* What is required
Reproduce each record exactly, leaving nothing out.

::: Records supplied

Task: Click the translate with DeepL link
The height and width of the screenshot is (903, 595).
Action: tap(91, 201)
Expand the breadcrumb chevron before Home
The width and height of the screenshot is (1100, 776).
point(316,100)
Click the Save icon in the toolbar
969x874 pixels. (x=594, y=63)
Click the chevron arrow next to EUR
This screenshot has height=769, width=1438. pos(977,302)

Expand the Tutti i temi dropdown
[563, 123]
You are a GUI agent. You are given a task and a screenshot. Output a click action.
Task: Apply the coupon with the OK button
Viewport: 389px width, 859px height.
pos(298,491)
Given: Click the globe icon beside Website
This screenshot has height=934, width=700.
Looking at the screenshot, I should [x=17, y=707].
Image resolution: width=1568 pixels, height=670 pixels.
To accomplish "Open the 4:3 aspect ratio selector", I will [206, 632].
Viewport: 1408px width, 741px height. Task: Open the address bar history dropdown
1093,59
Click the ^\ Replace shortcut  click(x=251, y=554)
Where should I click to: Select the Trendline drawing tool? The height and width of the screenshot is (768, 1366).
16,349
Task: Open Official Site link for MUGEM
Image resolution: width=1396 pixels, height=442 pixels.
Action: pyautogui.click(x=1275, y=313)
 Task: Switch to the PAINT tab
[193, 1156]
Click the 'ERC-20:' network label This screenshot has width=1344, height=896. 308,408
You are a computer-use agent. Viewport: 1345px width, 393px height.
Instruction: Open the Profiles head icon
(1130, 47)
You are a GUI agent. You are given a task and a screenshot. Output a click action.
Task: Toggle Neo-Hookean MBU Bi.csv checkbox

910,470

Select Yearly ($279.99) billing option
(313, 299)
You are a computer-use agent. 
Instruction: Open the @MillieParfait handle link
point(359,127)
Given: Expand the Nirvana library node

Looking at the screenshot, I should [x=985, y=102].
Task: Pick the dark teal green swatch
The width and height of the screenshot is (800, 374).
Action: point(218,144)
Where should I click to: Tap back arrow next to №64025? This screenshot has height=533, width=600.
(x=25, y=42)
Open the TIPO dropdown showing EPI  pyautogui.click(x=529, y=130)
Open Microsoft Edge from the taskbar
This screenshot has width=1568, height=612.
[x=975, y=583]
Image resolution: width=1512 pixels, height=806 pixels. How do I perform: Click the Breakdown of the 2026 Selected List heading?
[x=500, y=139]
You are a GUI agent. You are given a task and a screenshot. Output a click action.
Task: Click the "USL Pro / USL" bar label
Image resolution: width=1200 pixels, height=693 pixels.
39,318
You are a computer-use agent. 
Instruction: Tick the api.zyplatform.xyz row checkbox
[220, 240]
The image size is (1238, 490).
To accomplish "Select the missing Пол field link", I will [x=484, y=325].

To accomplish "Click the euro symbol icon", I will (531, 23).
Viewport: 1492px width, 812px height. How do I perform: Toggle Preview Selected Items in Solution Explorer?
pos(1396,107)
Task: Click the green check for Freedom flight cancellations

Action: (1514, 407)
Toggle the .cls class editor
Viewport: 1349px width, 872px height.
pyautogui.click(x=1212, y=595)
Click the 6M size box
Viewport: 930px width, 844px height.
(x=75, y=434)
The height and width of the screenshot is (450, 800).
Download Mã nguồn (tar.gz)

::::::

* Written reply
Task: Click the translate with DeepL link
The height and width of the screenshot is (903, 595).
Action: tap(91, 201)
Expand the breadcrumb chevron before Home
The width and height of the screenshot is (1100, 776).
point(316,100)
Click the Save icon in the toolbar
969x874 pixels. (x=594, y=63)
Click the chevron arrow next to EUR
This screenshot has height=769, width=1438. pos(977,302)

Expand the Tutti i temi dropdown
[563, 123]
You are a GUI agent. You are given a task and a screenshot. Output a click action.
Task: Apply the coupon with the OK button
Viewport: 389px width, 859px height.
pos(298,491)
Given: Click the globe icon beside Website
This screenshot has height=934, width=700.
Looking at the screenshot, I should [x=17, y=707].
Image resolution: width=1568 pixels, height=670 pixels.
To accomplish "Open the 4:3 aspect ratio selector", I will [206, 632].
Viewport: 1408px width, 741px height. Task: Open the address bar history dropdown
1093,59
Click the ^\ Replace shortcut  click(x=251, y=554)
Where should I click to: Select the Trendline drawing tool? The height and width of the screenshot is (768, 1366).
16,349
Task: Open Official Site link for MUGEM
Image resolution: width=1396 pixels, height=442 pixels.
Action: pyautogui.click(x=1275, y=313)
 Task: Switch to the PAINT tab
[193, 1156]
Click the 'ERC-20:' network label This screenshot has width=1344, height=896. 308,408
You are a computer-use agent. Viewport: 1345px width, 393px height.
Instruction: Open the Profiles head icon
(1130, 47)
You are a GUI agent. You are given a task and a screenshot. Output a click action.
Task: Toggle Neo-Hookean MBU Bi.csv checkbox

910,470

Select Yearly ($279.99) billing option
(313, 299)
You are a computer-use agent. 
Instruction: Open the @MillieParfait handle link
point(359,127)
Given: Expand the Nirvana library node

Looking at the screenshot, I should [x=985, y=102].
Task: Pick the dark teal green swatch
The width and height of the screenshot is (800, 374).
Action: point(218,144)
Where should I click to: Tap back arrow next to №64025? This screenshot has height=533, width=600.
(x=25, y=42)
Open the TIPO dropdown showing EPI  pyautogui.click(x=529, y=130)
Open Microsoft Edge from the taskbar
This screenshot has width=1568, height=612.
[x=975, y=583]
Image resolution: width=1512 pixels, height=806 pixels. How do I perform: Click the Breakdown of the 2026 Selected List heading?
[x=500, y=139]
You are a GUI agent. You are given a task and a screenshot. Output a click action.
Task: Click the "USL Pro / USL" bar label
Image resolution: width=1200 pixels, height=693 pixels.
39,318
You are a computer-use agent. 
Instruction: Tick the api.zyplatform.xyz row checkbox
[220, 240]
The image size is (1238, 490).
To accomplish "Select the missing Пол field link", I will [x=484, y=325].

To accomplish "Click the euro symbol icon", I will (531, 23).
Viewport: 1492px width, 812px height. How do I perform: Toggle Preview Selected Items in Solution Explorer?
pos(1396,107)
Task: Click the green check for Freedom flight cancellations

Action: (1514, 407)
Toggle the .cls class editor
Viewport: 1349px width, 872px height.
pyautogui.click(x=1212, y=595)
Click the 6M size box
Viewport: 930px width, 844px height.
(x=75, y=434)
The height and width of the screenshot is (450, 800).
Download Mã nguồn (tar.gz)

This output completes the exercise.